There is no single solution to counter the wide range and continual evolution of explosive threats to our society. However, our scientists and engineers are developing methods to enable interdiction of these threats across a variety of deployment scenarios.
The most prominent example of this work includes the millimeter-wave holographic body-scanning system developed at PNNL and transferred to private industry through laboratory commercialization efforts. These systems are deployed at more than 2,300 locations, including airports, and have scanned over 100 million individuals to date.
Our fundamental and applied research and development for the detection of explosive materials and devices spans solutions including millimeter-wave and radar-based imaging; novel materials for collection; vapor detection; stand-off infrared imaging; and x-ray interrogation methods.
Using advanced electro-optic methods, we are working to increase standoff detection capabilities. These improvements make it possible to detect explosive chemicals and material anomalies from a distance, thereby enabling an earlier warning as threats approach a checkpoint or critical infrastructure.
We continue to expand direct, real-time explosive vapor detection capabilities by manipulating the ionization chemistry and enhancing detection limits and selectivity, resulting in lower false alarm rates while detecting vanishingly small traces of explosive material. Our vapor detection capabilities are being developed as a cornerstone technology to aviation security with a canine-like ability to sniff out explosives from the vapor plume. This same capability is also being adapted and applied to the detection of narcotics.
Contact collection of trace residues from surfaces is a proven and widely used method for detecting explosives. Our team is developing rationally designed sampling materials for enhanced vapor and particle collection. These patented sampling materials are compatible and complementary with existing deployed detection systems and augment detection and reduce false alarms.

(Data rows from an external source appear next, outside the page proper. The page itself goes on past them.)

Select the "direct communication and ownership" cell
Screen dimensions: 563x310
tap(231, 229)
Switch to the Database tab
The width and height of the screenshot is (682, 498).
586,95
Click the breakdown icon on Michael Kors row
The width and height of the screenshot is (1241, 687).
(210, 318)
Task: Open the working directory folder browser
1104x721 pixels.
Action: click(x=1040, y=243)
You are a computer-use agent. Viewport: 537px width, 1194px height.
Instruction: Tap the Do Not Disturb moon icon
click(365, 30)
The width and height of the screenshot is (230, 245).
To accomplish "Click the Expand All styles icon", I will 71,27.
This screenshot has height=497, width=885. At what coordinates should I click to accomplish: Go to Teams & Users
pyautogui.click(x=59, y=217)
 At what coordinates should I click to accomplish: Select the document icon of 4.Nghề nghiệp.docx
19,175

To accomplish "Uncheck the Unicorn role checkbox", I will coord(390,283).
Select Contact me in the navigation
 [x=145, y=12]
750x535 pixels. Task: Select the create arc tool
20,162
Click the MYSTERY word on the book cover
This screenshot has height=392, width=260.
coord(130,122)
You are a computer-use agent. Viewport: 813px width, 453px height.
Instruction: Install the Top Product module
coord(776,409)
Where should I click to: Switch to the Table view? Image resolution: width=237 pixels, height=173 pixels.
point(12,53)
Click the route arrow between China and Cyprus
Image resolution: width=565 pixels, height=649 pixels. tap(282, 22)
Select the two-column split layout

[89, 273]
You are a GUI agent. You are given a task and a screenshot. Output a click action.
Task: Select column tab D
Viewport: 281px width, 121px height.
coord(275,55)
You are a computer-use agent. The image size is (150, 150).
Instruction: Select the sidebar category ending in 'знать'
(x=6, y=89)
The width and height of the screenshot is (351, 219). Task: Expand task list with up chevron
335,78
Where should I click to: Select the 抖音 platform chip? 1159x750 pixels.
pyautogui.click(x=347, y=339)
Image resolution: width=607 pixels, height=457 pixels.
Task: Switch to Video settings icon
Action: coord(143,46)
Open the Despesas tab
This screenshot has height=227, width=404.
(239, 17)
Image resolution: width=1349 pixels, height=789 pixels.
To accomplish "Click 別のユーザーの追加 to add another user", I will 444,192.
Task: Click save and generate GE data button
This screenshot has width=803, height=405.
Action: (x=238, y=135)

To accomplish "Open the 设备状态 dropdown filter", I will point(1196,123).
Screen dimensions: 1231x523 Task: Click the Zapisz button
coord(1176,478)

By developing and applying novel x-ray imaging techniques to material discrimination, PNNL is creating tools to better distinguish between explosives and benign materials. This advanced imaging capability has the potential to be applied to mail and luggage scanning, detection of contraband, inspection of small parts, and materials characterization.
Through such work, PNNL is advancing technology for the detection and identification of explosives and explosive devices, thereby improving our ability to counter their use and mitigate resulting impacts. Our science-based solutions are deployed and used in a variety of real-world settings.